▶ Lesetext
======
HELDEN

SPREEMANNSGARN 4     —–      Hans Krohn hat viel geträumt in diesen Tagen. Männerträume. Vor dem Fernsehapparat hat er gesessen und die Welt vermöbelt. So wie damals in Mittenwald, als er sogar mal den Reindl von Riessersee aus den Schuhen gehauen hat. Der Reindl ist jetzt in Korea und Präsident der Eishockeyspieler. Und die Jungs hauen nicht mehr zu. Sie gewinnen die Schlachten auf ihre Weise.

 

 

HELDEN I

Der Duden erklärt den Begriff so: „Jemand, der sich mit Unerschrockenheit und Mut einer schweren Aufgabe stellt, eine ungewöhnliche Tat vollbringt, die ihm Bewunderung einbringt.“ Demnach sind die deutschen Eishockeyspieler bei Olympia „Helden“. Zumindest für eine Nacht

 

Sie: „Warum?“

Er: „Weil ich ein Kämpfer bin.“

Sie: „Du kannst nicht gewinnen.“

Er: „Es ist erst vorbei, wenn es vorbei ist.“

 

In einer halben Stunde ist Mitternacht. Geisterstunde für die besten Eishockeyspieler der Welt. Die Schweden – Sieg-Kolosse, in der Mehrzahl bärtige Monster-Wikinger – verlassen geschlagen die Arena. Ihr Torwächter zertrümmert seinen Schläger. Er drischt damit auf ein Absperr-Gitter ein, dann nimmt er sich eine Aluminiumkiste vor. Der Schläger bricht zuerst an der Kelle, später mehrfach am Schaft. Der Wikinger lässt erst von seinem Tun ab, als er nur noch ein Stück Kurz-Holz in der Faust hält.
======
▶ Aufgabenstellung
a: Beantworte anhand des Lesetextes diese Fragen:
(i) Wo ist der Reindl jetzt, und welches Amt hat er?
(ii) Für wie lange sind die deutschen Eishockeyspieler laut Text zumindest „Helden“?
(iii) An welcher Stelle bricht der Schläger des schwedischen Torwächters zuerst?
b: Zitiere aus dem Lesetext den Abschnitt von „SPREEMANNSGARN 4     —–“ bis „auf ihre Weise.“.
Die Liste stammt aus einer anderen Quelle.

▶ Vorgegebene Liste
======
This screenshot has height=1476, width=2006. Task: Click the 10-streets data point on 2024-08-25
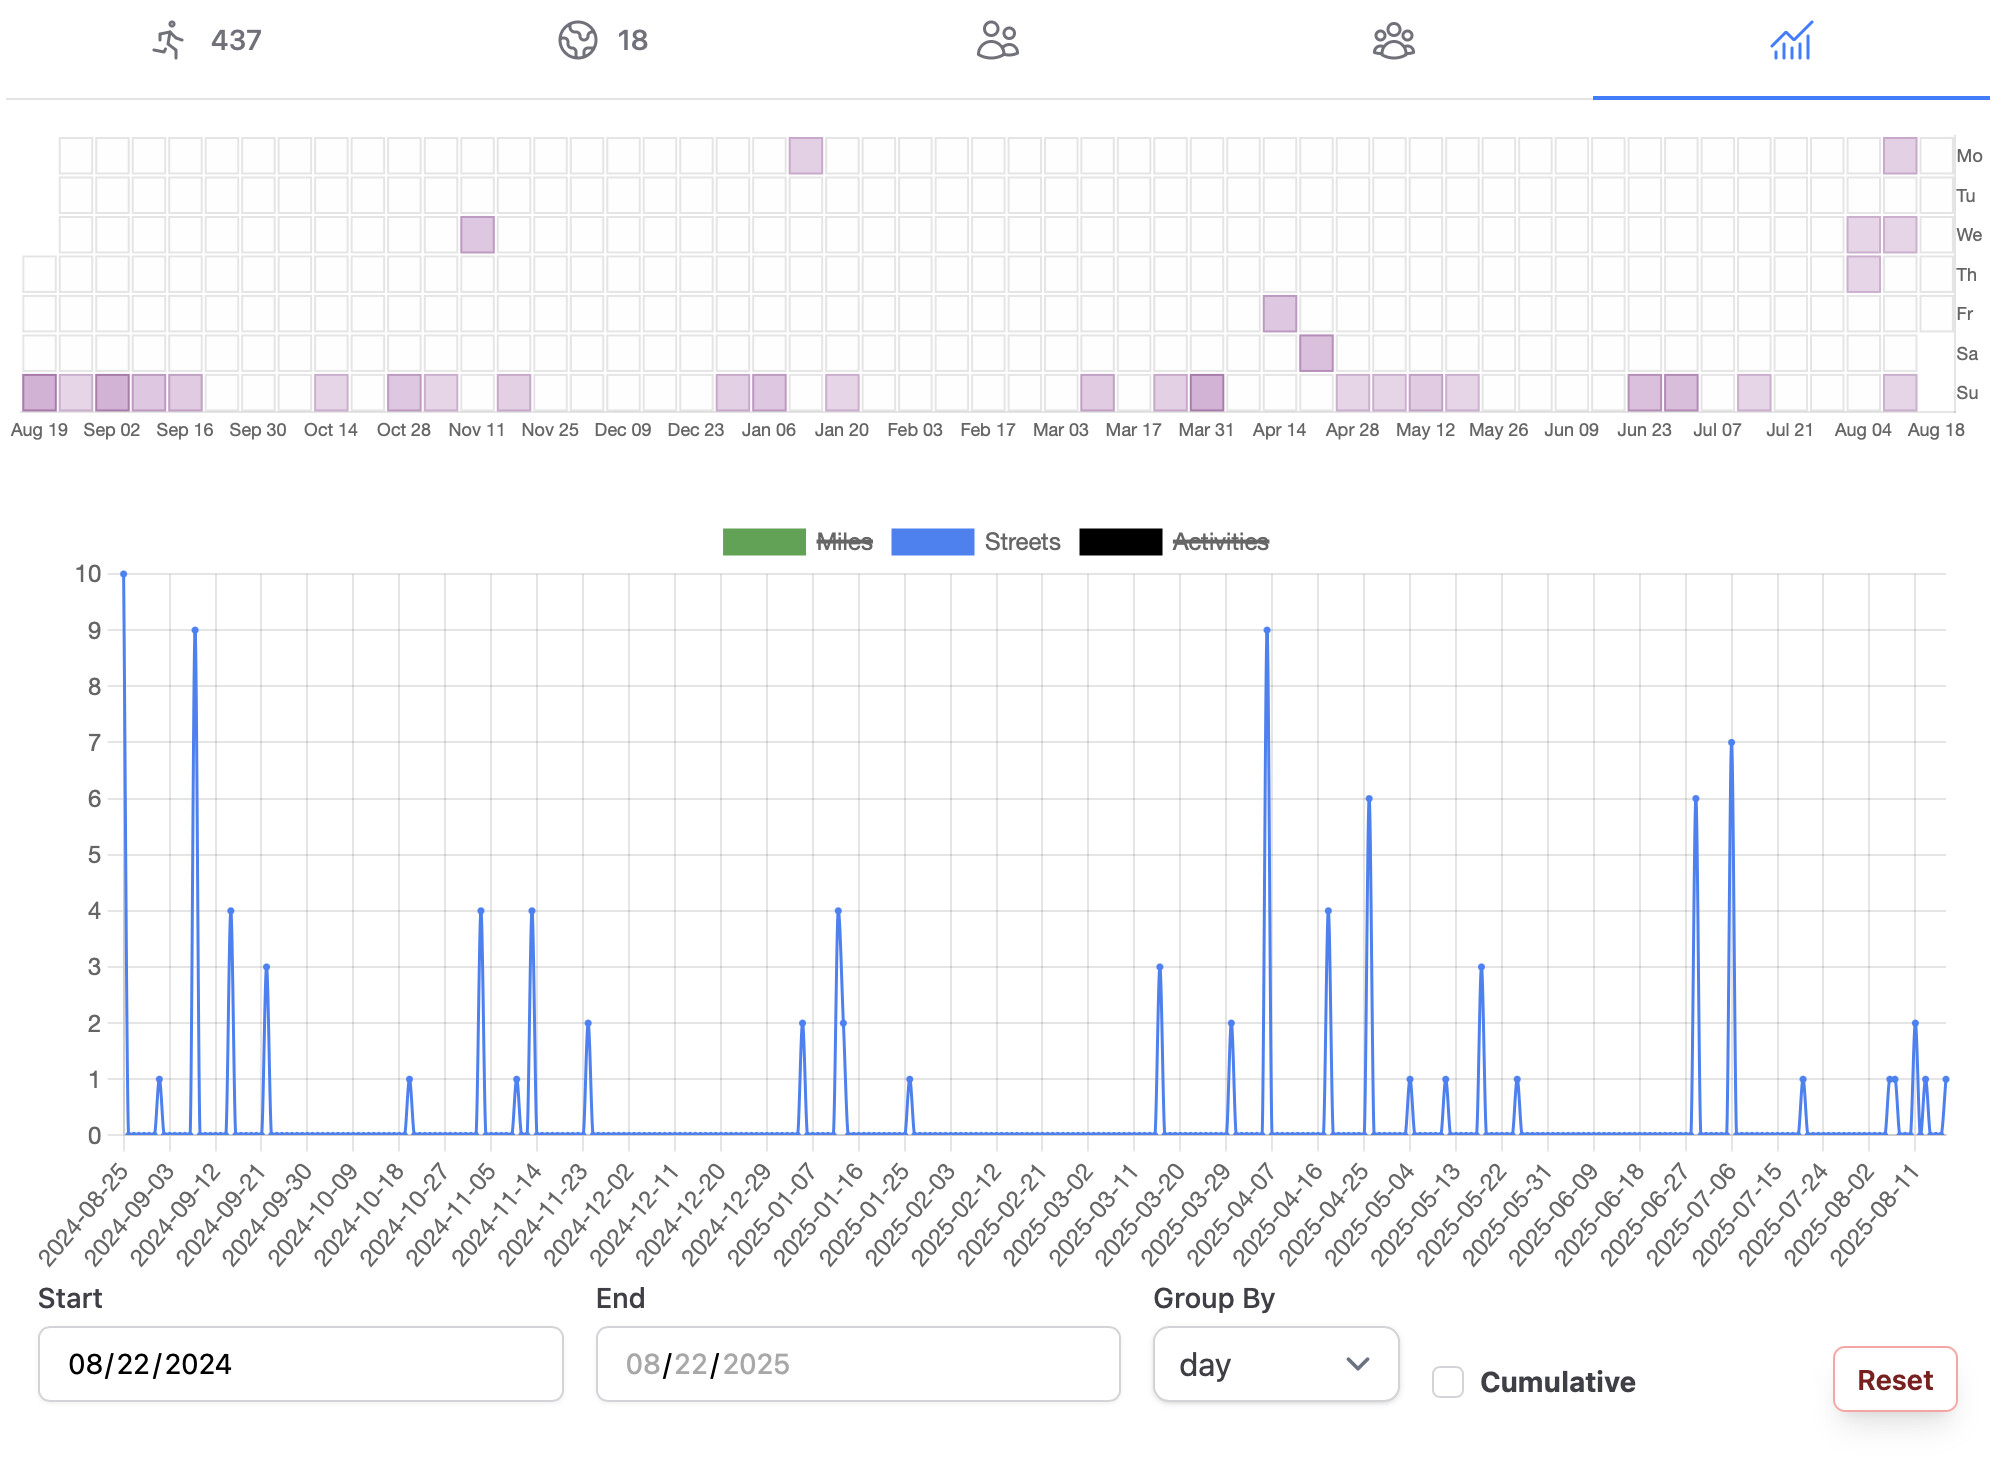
======
▶ Lösungen je Aufgabe
a:
(i) Er ist in Korea und Präsident der Eishockeyspieler.
(ii) Zumindest für eine Nacht.
(iii) An der Kelle.

b:
SPREEMANNSGARN 4     —–      Hans Krohn hat viel geträumt in diesen Tagen. Männerträume. Vor dem Fernsehapparat hat er gesessen und die Welt vermöbelt. So wie damals in Mittenwald, als er sogar mal den Reindl von Riessersee aus den Schuhen gehauen hat. Der Reindl ist jetzt in Korea und Präsident der Eishockeyspieler. Und die Jungs hauen nicht mehr zu. Sie gewinnen die Schlachten auf ihre Weise.